Shalawat dan salam kita haturkan kepada junjungan kita, Nabi Agung Muhammad Shalla Allah ‘alaih wa sallama, kepada keluarga beliau, para sahabatnnya dan ulama pembawa syi’ar risalah Islamiyah hingga dewasa ini kita masih teguh dan istiqamah dengan Islam rahmatan li al-‘alamin.
Kematian adalah nikmat. Itulah judul buku karya Prof. Dr. H.M. Quraish Shihab. Sebelumnya, Prof. Quraish sudah menulis buku: Perjalanan Menuju Keabadian ( Lentera Hati, 2001). Itulah sebabnya, Prof. Quraish menyebut pada kata pengantar buku Kematian adalah nikmat sebagai “buku baru tapi lama”. Baru karena ada banyak persoalan yang baru dikemukakan dalam buku ini dan belum pernah disinggung pada buku beliau yang lainnya.
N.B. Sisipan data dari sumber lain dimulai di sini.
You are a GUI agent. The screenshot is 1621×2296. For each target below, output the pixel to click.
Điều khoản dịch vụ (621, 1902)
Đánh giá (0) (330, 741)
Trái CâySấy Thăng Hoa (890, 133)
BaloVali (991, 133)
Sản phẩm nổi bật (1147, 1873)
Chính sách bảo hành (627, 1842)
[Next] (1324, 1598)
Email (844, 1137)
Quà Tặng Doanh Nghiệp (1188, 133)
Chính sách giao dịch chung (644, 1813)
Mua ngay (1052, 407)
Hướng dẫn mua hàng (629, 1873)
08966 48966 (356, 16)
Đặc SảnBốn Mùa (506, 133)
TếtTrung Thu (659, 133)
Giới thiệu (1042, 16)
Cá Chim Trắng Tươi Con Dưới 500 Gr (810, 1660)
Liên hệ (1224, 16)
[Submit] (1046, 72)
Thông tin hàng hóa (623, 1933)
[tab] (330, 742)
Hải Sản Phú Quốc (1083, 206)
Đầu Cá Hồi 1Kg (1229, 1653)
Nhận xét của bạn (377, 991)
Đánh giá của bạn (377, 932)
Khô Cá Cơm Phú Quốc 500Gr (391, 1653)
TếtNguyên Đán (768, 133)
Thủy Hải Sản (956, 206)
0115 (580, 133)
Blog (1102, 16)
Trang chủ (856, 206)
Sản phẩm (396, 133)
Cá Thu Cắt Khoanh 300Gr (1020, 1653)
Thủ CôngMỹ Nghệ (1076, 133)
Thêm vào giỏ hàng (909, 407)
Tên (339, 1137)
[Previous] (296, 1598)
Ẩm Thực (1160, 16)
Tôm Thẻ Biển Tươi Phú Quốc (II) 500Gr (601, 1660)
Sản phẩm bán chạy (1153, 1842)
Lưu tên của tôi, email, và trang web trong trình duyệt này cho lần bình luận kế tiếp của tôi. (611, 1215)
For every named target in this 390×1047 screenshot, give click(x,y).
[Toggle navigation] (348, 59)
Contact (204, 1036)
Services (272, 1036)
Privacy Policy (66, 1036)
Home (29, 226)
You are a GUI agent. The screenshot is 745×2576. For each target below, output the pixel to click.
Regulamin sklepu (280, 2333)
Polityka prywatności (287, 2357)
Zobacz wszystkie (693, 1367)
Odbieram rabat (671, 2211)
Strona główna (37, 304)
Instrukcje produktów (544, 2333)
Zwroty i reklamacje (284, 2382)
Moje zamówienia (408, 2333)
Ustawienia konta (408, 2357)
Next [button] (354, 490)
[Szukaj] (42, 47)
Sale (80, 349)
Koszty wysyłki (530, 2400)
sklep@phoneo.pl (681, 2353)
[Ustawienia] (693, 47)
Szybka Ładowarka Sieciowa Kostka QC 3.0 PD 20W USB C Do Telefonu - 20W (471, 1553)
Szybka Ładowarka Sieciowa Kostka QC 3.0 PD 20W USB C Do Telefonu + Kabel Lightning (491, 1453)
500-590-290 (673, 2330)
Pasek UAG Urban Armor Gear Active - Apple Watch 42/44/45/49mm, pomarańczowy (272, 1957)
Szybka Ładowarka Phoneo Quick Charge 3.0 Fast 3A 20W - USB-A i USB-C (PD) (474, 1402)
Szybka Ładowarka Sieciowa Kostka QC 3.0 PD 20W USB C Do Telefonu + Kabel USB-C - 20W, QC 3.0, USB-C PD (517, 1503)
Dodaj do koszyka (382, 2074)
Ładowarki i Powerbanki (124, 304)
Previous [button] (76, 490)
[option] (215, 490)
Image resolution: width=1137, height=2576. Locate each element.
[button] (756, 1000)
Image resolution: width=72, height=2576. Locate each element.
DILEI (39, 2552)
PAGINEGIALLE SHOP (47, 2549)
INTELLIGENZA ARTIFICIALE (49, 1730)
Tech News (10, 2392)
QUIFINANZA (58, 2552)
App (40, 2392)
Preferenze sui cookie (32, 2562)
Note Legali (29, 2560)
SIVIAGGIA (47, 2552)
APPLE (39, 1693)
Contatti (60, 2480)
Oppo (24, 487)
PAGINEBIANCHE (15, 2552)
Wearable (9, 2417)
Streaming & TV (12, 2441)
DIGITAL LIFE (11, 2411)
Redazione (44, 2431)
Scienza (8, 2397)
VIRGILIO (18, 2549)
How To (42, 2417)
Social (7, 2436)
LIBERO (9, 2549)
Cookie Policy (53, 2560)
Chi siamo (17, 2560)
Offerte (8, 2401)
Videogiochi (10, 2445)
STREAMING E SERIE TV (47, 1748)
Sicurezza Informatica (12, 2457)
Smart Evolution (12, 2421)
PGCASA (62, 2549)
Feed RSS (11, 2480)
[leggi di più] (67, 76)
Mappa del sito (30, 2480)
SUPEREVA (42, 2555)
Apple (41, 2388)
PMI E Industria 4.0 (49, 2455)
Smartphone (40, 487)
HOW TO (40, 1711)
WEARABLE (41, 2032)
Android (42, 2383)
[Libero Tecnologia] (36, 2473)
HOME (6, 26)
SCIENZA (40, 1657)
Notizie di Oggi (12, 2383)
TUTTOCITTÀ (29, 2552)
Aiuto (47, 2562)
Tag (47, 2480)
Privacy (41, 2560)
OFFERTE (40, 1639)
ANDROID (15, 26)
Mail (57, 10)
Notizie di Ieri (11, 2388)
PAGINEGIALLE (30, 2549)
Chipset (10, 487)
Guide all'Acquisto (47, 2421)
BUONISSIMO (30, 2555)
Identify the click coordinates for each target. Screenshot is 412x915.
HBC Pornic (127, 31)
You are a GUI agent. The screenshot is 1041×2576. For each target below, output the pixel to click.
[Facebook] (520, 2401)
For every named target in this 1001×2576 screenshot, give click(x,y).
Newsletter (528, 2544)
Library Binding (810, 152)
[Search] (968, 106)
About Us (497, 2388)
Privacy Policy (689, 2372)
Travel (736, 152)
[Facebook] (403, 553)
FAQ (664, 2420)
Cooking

Lama, karena sebagian materinya juga sudah diungkap dalam buku Perjalanan Menuju Keabadian. Kedua buku ini ditulis seiring dengan bertambahnya umur beliau. Hidup dan mati, beda-beda tipis. Hanya saja selama ini, kematian dipersepsikan sebagai sesuatu yang menakutkan. Sehingga, kebanyakan orang berupaya untuk menghindarinya. Bahkan dalam al-Qur’an digambarkan bahwa meskipun kalian–wahai orang kafir–berlindung di balik benteng yang sangat kokoh ( fi buruj-in musyayyadat-in), kematian pasti akan menjemputmu. Padahal, setiap yang memiliki nyawa pasti akan mengalami kematian. Kull nafs-in za’iqatul maut, demikian pandangan al-Qur’an ( Q.S.al-Ankabut ayat 57). Kalau demikian, mestinya kita berdamai dengan kematian. Mestinya kita menjemput kematian dengan suka hati. Memang bagi orang yang sangat cinta “duniawi”, pastilah merasakan ketakutan akan kematian. Sebab, kematian akan mencabut segala kenikmatan dan kelezatan kehidupan duniawi. Kematian dapat dipahami sebagai peristiwa berhentinya denyut jantung atau tidak berfungsinya otak.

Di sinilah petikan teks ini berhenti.